Rabbi Lockstein, the guest speaker, addressed us for forty-five minutes. A little fellow and a wonderful speaker, with slow delivery like an actor, he would do well on stage. He was president of Bar Ilan University in Israel. He said Lubavitch attracts the youthful intellectuals as well as all types of people. Holding the microphone, which he barely topped, turning from left to right and then back again, he said, slowly, and through grated teeth:

I - offered - a - professor - aged 32 - a job - in - Bar Ilan. What - did - he - reply, - this - young - man? ——- very long pause. He - must ask the Rebbe! I met a hippy - in Israel - who had been round the world - looking - seeking - searching - frustrated - who was going back home - to study gemora. Why? - the Rebbe had told him so! Karl Marx said, “Religion is the opium of the masses.” Michelangelo was a sculptor and a painter. He made a picture of Moses holding the Ten Commandments. We hold - the Ten Commandments – (a great pause and then shriek) —— IN - OUR - HEARTS!! And we gave the Torah to the world!! In the sedra it says, “Va’yehee” (it was) when Moses finished the Mishkan, and “Va’yehee” always prefaces something bad. What can be bad about “finished the Mishkan?” There are various Midrashic explanations. But, [he says] it is bad because we are then left with the large mortgage to pay off! Once, the baalei battim used to have their own bench or seat, their own “bank” in the shul. [In Yiddish, a bench is called ‘bank’]. Today, we have the shul… in the Bank.”

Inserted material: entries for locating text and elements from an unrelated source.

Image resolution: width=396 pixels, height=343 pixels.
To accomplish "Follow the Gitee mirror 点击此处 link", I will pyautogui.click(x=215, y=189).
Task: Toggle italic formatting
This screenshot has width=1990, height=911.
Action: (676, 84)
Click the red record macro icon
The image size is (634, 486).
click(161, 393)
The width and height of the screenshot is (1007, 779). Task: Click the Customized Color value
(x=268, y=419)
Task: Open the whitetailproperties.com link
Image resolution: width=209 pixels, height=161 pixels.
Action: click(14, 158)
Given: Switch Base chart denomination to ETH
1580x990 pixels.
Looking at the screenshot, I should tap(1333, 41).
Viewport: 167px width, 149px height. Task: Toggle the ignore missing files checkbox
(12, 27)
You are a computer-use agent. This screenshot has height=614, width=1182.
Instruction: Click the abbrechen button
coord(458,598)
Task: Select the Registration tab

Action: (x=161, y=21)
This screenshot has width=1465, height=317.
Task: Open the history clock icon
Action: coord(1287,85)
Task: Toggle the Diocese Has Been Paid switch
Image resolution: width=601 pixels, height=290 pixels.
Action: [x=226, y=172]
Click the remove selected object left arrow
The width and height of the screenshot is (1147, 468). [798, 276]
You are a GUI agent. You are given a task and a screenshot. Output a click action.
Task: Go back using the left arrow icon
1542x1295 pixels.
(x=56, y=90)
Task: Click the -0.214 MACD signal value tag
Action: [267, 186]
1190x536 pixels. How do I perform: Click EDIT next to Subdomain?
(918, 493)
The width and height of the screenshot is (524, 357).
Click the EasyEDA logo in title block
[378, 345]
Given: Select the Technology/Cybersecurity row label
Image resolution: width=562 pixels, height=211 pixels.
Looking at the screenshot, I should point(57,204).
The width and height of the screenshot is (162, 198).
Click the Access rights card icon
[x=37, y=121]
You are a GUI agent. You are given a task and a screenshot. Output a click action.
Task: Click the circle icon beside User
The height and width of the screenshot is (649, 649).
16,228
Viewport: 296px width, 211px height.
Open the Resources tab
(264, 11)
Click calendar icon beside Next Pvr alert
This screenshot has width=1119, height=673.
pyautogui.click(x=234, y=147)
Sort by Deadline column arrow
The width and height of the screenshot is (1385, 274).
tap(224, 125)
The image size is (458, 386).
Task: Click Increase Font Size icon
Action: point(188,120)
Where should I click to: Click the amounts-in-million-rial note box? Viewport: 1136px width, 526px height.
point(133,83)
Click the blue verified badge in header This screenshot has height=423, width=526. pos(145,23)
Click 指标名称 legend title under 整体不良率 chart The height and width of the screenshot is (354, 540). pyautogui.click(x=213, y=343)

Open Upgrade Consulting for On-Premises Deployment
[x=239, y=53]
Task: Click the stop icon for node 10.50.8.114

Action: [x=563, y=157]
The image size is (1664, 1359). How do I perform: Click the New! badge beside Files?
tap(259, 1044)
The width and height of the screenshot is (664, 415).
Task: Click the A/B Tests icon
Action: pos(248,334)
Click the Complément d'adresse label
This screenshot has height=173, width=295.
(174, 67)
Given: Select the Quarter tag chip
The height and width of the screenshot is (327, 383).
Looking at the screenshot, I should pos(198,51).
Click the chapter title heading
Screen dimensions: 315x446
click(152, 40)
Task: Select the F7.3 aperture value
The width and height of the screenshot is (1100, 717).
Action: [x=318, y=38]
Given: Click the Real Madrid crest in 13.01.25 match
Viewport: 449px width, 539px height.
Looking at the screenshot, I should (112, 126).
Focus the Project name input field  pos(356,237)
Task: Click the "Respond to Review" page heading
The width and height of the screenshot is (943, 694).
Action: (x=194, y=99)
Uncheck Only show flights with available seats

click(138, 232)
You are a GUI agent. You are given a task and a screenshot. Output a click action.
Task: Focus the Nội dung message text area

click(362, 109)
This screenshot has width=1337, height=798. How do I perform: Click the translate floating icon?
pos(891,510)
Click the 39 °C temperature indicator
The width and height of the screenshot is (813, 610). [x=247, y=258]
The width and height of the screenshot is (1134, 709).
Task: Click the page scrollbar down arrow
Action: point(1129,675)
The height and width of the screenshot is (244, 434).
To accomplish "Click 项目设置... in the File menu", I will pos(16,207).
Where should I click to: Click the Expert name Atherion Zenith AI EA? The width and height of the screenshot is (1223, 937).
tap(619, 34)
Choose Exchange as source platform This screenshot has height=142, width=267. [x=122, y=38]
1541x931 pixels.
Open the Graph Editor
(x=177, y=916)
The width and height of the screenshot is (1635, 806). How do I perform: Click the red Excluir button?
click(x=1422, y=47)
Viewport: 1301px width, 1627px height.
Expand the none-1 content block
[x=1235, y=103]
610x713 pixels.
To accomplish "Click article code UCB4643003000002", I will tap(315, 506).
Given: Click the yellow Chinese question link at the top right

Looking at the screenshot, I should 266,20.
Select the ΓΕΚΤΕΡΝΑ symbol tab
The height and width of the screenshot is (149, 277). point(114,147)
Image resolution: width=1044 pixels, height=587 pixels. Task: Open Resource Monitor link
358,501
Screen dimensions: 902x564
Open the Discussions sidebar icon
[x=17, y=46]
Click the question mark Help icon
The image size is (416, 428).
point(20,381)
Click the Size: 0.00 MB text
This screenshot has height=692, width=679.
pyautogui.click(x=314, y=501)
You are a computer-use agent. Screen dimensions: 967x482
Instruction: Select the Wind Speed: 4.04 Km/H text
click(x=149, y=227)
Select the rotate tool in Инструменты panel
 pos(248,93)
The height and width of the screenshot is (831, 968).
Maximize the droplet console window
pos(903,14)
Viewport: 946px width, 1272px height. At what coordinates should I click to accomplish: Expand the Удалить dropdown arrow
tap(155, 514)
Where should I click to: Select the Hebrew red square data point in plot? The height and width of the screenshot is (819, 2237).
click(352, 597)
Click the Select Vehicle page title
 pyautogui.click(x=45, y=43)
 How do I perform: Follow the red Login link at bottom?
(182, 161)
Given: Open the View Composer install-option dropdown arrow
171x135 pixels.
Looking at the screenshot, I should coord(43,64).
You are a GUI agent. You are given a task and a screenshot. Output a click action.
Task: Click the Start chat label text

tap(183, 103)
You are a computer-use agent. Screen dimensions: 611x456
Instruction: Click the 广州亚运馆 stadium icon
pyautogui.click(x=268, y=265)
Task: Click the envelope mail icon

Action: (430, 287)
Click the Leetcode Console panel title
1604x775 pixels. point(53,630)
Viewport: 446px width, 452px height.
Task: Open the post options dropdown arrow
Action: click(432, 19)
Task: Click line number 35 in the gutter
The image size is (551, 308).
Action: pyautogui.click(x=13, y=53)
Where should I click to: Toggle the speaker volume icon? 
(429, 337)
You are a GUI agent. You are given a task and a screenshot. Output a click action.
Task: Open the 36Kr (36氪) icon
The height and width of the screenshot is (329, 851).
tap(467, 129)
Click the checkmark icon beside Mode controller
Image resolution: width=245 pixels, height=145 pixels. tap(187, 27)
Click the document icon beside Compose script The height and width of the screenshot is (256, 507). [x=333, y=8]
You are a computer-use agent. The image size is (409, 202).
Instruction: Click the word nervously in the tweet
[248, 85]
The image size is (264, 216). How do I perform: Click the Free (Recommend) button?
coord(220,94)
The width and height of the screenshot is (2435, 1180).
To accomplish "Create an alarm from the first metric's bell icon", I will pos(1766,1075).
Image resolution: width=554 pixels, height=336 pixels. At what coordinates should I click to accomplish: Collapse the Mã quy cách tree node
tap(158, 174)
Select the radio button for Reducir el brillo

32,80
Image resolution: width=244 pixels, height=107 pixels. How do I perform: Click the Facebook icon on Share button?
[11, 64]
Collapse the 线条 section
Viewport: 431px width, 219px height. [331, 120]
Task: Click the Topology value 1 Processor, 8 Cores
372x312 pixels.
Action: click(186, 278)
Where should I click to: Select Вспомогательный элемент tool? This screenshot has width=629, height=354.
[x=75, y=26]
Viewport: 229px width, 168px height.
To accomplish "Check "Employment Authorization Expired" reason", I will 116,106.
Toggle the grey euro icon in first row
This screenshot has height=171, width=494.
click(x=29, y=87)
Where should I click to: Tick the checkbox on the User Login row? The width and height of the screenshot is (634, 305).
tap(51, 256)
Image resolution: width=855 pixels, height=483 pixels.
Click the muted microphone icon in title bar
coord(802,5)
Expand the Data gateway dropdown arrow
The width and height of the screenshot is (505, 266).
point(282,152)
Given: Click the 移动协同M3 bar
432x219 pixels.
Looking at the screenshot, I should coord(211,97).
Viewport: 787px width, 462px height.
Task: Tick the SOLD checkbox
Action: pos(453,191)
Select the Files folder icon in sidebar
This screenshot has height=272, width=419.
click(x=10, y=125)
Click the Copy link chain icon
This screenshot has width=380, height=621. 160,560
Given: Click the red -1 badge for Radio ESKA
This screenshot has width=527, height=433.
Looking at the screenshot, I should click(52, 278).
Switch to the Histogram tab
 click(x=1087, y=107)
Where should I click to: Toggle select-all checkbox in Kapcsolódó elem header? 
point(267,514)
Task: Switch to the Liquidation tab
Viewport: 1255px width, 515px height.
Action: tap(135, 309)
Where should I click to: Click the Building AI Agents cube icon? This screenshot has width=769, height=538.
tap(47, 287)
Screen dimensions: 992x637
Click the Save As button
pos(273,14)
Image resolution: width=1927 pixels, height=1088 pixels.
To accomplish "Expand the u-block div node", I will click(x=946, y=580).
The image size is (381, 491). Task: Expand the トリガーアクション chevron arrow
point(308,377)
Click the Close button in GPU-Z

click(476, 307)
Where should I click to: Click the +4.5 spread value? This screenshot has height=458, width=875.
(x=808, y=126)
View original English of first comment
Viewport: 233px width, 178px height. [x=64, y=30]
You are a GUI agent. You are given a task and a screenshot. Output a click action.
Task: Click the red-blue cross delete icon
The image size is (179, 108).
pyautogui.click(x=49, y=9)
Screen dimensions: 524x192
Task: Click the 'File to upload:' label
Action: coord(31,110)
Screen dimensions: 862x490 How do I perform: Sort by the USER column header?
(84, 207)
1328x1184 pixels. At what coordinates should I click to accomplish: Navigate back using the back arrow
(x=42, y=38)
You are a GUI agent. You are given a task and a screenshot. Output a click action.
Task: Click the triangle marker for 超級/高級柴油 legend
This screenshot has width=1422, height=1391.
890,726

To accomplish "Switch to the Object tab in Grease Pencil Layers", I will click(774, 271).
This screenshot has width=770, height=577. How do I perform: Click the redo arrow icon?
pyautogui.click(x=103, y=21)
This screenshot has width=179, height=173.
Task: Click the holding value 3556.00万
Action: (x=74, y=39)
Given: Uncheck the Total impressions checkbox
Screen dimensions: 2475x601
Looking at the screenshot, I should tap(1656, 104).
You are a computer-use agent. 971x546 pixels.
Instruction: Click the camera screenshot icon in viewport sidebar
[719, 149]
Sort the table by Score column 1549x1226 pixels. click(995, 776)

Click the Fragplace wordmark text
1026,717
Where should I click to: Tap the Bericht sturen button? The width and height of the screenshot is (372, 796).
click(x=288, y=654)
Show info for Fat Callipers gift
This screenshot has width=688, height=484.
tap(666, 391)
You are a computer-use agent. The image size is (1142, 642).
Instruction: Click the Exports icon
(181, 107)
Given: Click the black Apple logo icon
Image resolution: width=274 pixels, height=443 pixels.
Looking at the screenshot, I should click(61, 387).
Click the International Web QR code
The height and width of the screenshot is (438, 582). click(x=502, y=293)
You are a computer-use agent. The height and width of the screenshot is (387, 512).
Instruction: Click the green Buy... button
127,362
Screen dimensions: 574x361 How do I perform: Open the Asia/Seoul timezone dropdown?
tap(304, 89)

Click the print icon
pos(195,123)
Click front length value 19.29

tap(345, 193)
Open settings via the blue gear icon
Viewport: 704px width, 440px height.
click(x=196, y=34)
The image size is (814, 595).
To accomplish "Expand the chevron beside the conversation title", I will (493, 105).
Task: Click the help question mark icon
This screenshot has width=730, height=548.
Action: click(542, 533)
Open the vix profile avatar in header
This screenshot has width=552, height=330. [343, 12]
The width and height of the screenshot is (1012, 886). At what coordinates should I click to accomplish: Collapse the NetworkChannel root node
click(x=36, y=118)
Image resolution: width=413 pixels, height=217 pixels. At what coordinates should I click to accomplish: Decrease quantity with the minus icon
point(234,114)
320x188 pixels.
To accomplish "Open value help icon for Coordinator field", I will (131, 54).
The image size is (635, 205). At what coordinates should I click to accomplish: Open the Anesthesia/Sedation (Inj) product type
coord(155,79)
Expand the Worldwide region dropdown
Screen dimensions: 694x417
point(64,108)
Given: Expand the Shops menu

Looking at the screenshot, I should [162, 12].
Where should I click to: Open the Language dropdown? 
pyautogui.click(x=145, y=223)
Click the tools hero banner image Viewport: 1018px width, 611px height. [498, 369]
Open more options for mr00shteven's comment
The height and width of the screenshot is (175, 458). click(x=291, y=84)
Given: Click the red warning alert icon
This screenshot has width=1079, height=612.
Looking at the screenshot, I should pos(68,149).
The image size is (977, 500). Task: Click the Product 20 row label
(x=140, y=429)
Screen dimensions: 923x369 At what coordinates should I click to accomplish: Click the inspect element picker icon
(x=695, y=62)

Rabbi Weinberg then made the Appeal. Four people gave a total of $65,000. The grand total from forty people was $100,000. We were offered the opportunity to be made a Torah Ambassador for $10,000; no customers! A Life Time Governor for $5,000, no clients!

At last, at eight-thirty dinner was served. And what an anti-climax this was. Excluding fruit hors d’oeuvres, there were three courses; soup, meat and sweet. There was no choice of anything. Take it or leave it! In fact, the sweet course on our table was left out entirely.

Then we started a new theme. Presentations of plaques to guest of honor, guest speaker, guest this-and-that and so forth. Eight altogether.

At ten it was decided to bentch. The bentching was offered to a dozen rabbonim, who all refused as they had not washed for bread (had they eaten?). Then they even asked me but I wouldn’t accept. At last, someone volunteered. We heard him say the words introducing the bentching, “Rabboysie mir vellen bentchen, etc.” and then he had a relapse.

While he was presumably bentching, everything was so quiet that one Rabbi announced that whilst those people were bentching he would carry on with more speeches. Ridiculous! Incidentally, this Rabbi is prone to exaggeration. He introduced Rabbi Gutnick as the Chief Rabbi of Australia (Rabbi Gutnick denied this in his speech). He referred to Maurice, my brother in Israel, as Colonel Jaffe and, of course, I am Rabbi Jaffe. I have s’micha from 500 boys at 770 but not from one rov!

The next day I went as usual to Rabbi Dvorkin’s shiur but found no one there. They had all gone to a wedding. I met Rabbi Gutnick in the office. He said, “You look like a cheerful soul.”

I replied, “Wouldn’t you be, too, if your Rabbi had gone to a wedding and there was no shiur?”